GOAL OF THE EXERCISE
Every line below between the one holding "Click blue 查询 search button" and the one holding "Given: Open 01kimjichan's", inclusive, should be copied exactly, and no other line.

(Collected data)
——
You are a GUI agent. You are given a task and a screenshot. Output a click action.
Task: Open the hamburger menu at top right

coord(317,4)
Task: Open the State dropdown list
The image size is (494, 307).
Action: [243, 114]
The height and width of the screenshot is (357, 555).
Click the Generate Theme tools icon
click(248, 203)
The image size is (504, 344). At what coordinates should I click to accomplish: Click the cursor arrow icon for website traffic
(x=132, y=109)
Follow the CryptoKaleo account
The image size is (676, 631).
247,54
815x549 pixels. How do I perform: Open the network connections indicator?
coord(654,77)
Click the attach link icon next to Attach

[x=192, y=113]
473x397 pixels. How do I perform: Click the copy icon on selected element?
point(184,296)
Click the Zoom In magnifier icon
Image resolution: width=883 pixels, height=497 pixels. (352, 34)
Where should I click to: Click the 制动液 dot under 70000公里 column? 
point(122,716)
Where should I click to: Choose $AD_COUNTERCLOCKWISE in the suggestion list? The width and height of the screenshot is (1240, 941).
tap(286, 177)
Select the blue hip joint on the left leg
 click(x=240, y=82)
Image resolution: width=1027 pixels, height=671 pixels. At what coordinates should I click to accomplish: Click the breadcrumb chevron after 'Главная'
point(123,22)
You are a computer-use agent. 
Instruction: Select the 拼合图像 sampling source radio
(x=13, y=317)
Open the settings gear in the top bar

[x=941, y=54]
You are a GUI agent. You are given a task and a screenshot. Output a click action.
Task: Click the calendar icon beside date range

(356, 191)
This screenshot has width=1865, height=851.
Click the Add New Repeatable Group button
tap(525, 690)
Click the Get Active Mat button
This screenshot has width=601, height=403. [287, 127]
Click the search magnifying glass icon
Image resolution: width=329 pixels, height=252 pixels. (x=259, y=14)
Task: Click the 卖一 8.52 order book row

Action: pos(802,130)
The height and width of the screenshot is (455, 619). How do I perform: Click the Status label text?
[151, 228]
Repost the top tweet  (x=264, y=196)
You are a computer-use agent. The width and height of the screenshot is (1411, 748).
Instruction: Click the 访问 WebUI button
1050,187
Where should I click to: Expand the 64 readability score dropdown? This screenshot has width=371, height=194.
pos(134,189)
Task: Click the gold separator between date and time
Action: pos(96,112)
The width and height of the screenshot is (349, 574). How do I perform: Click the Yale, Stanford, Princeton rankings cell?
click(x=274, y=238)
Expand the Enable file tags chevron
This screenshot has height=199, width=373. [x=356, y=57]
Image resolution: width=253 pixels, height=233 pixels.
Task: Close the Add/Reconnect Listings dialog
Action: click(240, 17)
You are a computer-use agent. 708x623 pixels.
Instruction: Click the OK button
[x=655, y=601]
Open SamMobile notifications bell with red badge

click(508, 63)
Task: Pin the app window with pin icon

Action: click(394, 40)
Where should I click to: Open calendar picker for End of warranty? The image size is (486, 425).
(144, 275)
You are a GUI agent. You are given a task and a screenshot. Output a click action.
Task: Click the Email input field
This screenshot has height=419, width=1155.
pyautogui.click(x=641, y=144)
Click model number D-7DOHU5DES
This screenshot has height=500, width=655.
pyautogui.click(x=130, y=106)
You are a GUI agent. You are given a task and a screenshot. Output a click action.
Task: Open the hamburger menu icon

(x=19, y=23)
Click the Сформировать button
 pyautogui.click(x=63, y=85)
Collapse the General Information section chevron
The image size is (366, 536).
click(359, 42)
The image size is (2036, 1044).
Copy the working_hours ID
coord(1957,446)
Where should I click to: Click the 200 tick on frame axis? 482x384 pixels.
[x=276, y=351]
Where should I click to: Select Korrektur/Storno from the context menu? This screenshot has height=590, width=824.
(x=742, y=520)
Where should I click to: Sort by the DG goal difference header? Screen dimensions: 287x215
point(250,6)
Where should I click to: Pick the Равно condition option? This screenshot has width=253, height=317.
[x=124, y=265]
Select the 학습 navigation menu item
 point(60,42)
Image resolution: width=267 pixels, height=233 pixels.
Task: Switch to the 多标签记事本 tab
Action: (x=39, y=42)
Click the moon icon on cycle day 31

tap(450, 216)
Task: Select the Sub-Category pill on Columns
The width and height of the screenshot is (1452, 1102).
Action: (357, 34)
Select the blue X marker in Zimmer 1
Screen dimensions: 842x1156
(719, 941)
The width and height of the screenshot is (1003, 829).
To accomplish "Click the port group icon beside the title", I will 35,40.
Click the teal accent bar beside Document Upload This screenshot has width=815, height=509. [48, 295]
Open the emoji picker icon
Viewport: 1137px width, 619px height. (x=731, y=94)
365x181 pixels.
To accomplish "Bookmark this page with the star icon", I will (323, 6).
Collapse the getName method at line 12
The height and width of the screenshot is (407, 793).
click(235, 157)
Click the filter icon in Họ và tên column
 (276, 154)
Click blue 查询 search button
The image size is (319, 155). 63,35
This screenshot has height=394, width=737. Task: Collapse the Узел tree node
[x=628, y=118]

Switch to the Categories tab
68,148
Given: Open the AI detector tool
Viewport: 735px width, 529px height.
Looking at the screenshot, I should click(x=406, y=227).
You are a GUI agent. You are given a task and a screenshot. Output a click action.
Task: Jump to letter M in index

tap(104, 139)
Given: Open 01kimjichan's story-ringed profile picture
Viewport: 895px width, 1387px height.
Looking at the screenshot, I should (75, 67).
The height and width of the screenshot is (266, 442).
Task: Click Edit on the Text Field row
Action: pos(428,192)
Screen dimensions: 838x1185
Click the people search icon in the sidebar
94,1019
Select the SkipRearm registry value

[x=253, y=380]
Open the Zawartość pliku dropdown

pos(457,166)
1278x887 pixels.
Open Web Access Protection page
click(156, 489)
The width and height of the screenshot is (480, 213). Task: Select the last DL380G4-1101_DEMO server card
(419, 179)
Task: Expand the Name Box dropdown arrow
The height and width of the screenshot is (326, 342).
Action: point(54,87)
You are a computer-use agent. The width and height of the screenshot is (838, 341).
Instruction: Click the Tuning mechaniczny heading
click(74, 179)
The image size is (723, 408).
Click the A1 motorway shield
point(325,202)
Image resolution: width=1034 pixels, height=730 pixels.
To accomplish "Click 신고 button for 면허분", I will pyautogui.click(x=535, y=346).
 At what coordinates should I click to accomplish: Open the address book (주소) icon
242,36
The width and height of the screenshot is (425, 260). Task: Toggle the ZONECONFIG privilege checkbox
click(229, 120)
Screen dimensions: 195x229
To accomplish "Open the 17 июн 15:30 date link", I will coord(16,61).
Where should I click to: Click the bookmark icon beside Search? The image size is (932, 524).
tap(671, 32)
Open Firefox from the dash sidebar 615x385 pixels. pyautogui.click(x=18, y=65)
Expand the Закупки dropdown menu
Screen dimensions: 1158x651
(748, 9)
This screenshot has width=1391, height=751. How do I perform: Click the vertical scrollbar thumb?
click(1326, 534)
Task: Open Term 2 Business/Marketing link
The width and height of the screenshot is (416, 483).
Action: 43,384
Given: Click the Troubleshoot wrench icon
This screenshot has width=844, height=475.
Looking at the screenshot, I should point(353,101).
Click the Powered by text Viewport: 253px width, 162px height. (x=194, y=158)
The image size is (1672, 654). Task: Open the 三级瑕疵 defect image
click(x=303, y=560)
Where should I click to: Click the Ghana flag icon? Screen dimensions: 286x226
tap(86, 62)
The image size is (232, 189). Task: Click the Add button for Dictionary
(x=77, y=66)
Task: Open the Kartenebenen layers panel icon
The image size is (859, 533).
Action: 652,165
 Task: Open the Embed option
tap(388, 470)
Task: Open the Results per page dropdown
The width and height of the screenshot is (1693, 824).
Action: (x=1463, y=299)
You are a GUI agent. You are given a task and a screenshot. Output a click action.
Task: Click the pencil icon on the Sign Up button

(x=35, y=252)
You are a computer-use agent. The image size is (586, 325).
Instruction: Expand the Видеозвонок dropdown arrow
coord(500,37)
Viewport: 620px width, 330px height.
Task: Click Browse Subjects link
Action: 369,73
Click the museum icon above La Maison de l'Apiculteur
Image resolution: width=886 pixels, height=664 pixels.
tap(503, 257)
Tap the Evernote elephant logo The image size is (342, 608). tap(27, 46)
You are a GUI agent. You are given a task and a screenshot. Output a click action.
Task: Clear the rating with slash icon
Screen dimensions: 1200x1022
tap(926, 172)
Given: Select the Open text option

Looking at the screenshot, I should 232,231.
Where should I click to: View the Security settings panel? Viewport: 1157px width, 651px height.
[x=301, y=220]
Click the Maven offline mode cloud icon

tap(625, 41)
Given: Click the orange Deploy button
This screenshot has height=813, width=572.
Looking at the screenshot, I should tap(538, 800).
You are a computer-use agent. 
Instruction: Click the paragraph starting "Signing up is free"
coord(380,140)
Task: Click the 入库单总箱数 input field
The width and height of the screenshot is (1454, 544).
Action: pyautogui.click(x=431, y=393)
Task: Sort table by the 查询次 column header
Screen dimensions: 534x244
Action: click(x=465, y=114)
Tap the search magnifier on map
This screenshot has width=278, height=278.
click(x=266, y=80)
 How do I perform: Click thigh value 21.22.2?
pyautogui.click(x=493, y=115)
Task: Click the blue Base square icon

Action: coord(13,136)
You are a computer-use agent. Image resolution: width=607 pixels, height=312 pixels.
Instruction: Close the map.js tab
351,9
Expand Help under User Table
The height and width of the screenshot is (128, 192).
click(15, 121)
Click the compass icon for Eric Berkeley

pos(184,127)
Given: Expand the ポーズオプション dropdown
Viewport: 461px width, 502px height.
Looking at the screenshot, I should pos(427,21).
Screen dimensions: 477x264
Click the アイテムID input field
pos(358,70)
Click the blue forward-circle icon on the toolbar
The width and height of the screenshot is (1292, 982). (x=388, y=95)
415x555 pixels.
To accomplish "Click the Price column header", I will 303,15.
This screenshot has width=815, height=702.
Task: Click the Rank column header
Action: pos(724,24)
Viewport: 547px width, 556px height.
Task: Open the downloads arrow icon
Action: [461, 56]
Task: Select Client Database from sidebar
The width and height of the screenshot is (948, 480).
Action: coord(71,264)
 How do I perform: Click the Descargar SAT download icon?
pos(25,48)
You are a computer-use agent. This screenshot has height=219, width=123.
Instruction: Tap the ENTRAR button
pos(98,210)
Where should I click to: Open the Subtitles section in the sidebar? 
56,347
——
REPLY TO THE TASK
Click blue 查询 search button
The image size is (319, 155). 63,35
This screenshot has height=394, width=737. Task: Collapse the Узел tree node
[x=628, y=118]

Switch to the Categories tab
68,148
Given: Open the AI detector tool
Viewport: 735px width, 529px height.
Looking at the screenshot, I should click(x=406, y=227).
You are a GUI agent. You are given a task and a screenshot. Output a click action.
Task: Jump to letter M in index

tap(104, 139)
Given: Open 01kimjichan's story-ringed profile picture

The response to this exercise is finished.